> [WHAT YOU NEED TO DO] When you reach the line that holds "Task: Click the START/SIT category text", start copying exactly and keep going through the final line of the data, leaving out pictures.
***
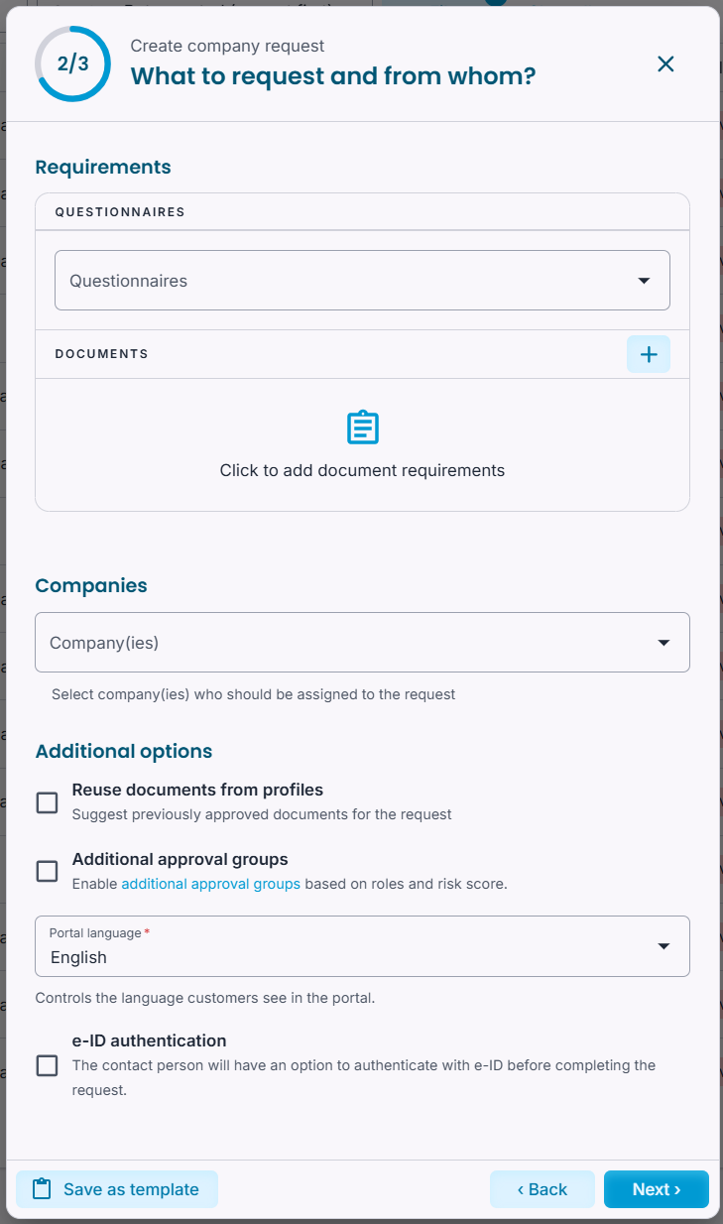Save the request as template
Image resolution: width=723 pixels, height=1224 pixels.
(x=117, y=1189)
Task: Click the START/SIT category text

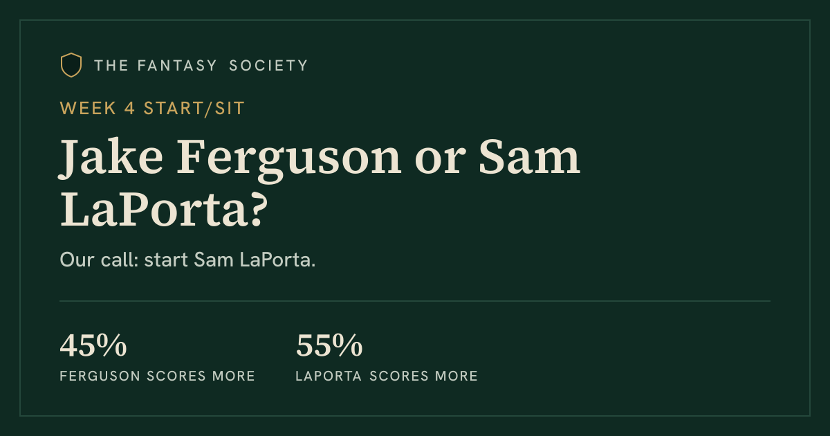Action: 194,109
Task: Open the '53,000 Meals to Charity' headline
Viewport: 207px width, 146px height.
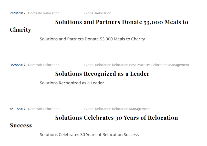Action: coord(121,22)
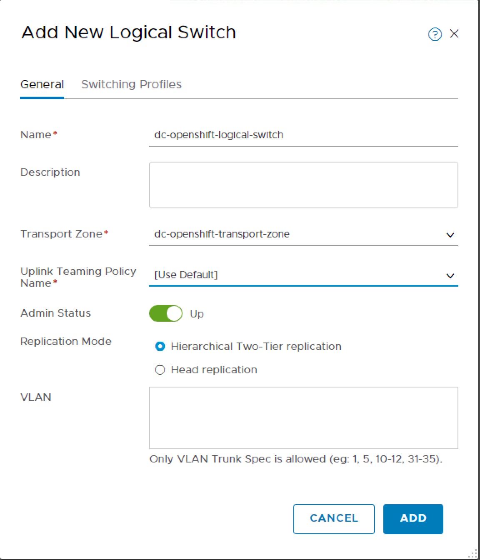Toggle the Admin Status switch
The width and height of the screenshot is (480, 560).
tap(165, 313)
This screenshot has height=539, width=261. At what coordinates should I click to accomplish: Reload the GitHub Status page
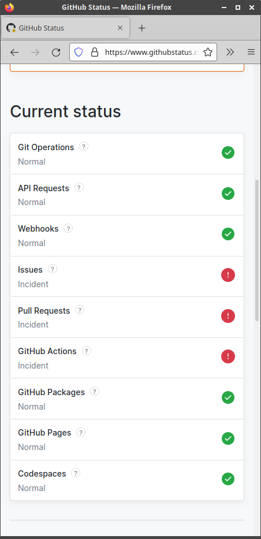tap(56, 52)
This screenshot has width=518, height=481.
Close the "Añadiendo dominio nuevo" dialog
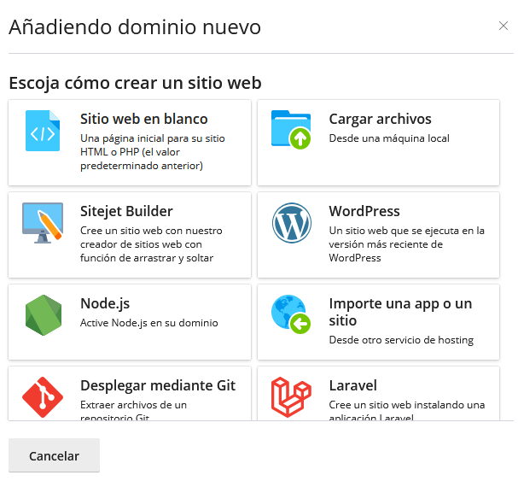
***
> [REPLY TO THE TASK]
Task: Click the START/SIT category text

Action: 194,109
Task: Open the '53,000 Meals to Charity' headline
Viewport: 207px width, 146px height.
Action: coord(121,22)
Toggle the Admin Status switch
The width and height of the screenshot is (480, 560).
tap(165, 313)
This screenshot has height=539, width=261. At what coordinates should I click to accomplish: Reload the GitHub Status page
tap(56, 52)
This screenshot has width=518, height=481.
Close the "Añadiendo dominio nuevo" dialog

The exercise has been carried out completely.